Still More on Sony's DRM Rootkit: "The root of the problem is a serious design flaw in Sony’s web-based uninstaller. When you first fill out Sony’s form to request a copy of the uninstaller, the request form downloads and installs a program – an ActiveX control created by the DRM vendor, First4Internet – called CodeSupport. CodeSupport remains on your system after you leave Sony’s site, and it is marked as safe for scripting, so any web page can ask CodeSupport to do things. One thing CodeSupport can be told to do is download and install code from an Internet site. Unfortunately, CodeSupport doesn’t verify that the downloaded code actually came from Sony or First4Internet. This means any web page can make CodeSupport download and install code from any URL without asking the user’s permission."

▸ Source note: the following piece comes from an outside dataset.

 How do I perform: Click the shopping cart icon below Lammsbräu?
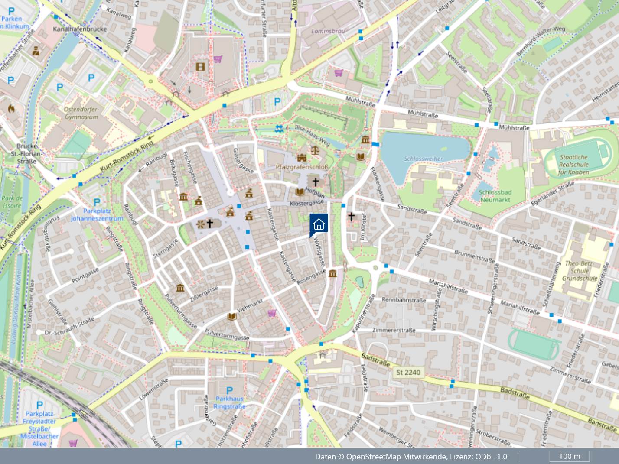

This means that if you played a Sony/BMG CD on your computer and let it install the software, you have the Sony rootkit installed. Then if you use the uninstaller Sony provides, you install a program that will allow ANYONE ON THE INTERNET to download and install whatever they wish on your system. Since there are MILLIONS of people who likely have the Sony rootkit installed, there is a huge pool of possible victims here if someone were to develop an internet worm looking for this uninstalled. And someone WILL write one, it's just a matter ot time.

Oh Sony - you morons.